Early life and education
Butler was born to Patrick and Mary Ann Butler, Catholic immigrants from County Wicklow, Ireland. (The pair met in Galena, Illinois, after having left the same part of Ireland because of the Irish Potato Famine.) Soon, the couple settled in Sciota, then Waterford, Dakota County, Minnesota. Their son Pierce Butler was the sixth of nine children born in a log cabin; all but his sister would live to adulthood.
Butler graduated from Carleton College, where he was a member of Phi Kappa Psi Fraternity. He read for the law and was admitted to the bar in 1888. He married Annie M. Cronin in 1891.
Career
He was elected as county attorney in Ramsey County in 1892, and re-elected in 1894.[2] Butler joined the law firm of How & Eller in 1896, which became How & Butler after the death of Homer C. Eller the following year. He accepted an offer to practice in St. Paul, Minnesota, where he took care of railroad-related litigation for James J. Hill. He was highly successful in representing railroads.[3]

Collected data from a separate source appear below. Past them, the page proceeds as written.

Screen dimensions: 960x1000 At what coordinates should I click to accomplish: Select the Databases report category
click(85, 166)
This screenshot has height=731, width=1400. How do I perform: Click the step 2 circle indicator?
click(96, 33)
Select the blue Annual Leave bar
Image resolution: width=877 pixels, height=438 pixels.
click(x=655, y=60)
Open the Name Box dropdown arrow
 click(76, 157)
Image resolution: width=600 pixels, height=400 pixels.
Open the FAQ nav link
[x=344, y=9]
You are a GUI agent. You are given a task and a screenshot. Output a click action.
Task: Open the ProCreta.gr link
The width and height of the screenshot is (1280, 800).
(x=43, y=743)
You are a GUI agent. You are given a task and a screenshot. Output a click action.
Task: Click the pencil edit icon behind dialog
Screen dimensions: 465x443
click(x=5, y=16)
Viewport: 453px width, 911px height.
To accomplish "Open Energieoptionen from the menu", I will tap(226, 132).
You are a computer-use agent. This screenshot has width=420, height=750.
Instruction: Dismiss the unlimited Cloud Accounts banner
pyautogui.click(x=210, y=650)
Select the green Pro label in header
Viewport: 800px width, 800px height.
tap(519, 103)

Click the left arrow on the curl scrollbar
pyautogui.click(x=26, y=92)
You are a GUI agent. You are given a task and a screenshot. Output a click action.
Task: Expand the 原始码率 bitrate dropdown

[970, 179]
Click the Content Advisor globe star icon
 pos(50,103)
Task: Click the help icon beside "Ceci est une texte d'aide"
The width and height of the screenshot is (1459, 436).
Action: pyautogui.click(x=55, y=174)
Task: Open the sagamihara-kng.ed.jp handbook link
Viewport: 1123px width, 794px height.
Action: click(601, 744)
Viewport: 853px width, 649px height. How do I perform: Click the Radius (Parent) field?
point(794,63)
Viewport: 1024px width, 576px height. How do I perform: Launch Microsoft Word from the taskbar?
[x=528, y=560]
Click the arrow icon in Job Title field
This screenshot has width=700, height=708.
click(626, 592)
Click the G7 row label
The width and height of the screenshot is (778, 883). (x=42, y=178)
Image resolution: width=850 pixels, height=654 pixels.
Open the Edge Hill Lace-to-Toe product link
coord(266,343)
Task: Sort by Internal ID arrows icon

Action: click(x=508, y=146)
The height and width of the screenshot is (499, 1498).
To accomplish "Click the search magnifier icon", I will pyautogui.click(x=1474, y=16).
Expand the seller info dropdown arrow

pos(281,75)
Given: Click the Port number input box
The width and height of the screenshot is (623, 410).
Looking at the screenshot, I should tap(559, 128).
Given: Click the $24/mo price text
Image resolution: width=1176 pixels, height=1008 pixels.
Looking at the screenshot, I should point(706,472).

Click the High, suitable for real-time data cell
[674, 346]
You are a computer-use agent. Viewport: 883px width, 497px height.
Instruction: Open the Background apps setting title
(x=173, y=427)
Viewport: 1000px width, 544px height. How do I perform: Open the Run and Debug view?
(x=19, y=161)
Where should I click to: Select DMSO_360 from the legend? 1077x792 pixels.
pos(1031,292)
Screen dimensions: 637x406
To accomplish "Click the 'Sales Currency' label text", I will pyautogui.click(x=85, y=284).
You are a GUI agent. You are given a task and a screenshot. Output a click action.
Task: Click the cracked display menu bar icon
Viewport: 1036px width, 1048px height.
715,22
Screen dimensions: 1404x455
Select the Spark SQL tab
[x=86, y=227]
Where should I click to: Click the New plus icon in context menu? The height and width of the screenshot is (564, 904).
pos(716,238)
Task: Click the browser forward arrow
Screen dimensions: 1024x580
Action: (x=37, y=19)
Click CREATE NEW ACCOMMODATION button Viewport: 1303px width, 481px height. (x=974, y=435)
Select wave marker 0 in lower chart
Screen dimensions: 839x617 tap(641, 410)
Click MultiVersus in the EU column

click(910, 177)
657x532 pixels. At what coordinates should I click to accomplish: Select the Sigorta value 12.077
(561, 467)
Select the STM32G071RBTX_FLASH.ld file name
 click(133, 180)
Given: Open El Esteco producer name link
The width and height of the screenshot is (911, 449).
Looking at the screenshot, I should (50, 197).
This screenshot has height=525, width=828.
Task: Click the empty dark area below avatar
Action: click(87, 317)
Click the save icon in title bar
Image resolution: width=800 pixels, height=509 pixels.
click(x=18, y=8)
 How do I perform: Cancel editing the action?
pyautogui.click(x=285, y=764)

In 1905 he returned to private practice and rejoined Jared How. He had also served as a lawyer for the company owned by his five brothers. In 1908, Butler was elected President of the Minnesota State Bar Association.
From 1912 to 1922, he worked in railroad law in Canada, alternately representing the shareholders of railroad companies and the Canadian government; he produced favorable results for both. When he was nominated for the United States Supreme Court in 1922, Butler was in the process of winning approximately $12,000,000 for the Toronto Street Railway shareholders.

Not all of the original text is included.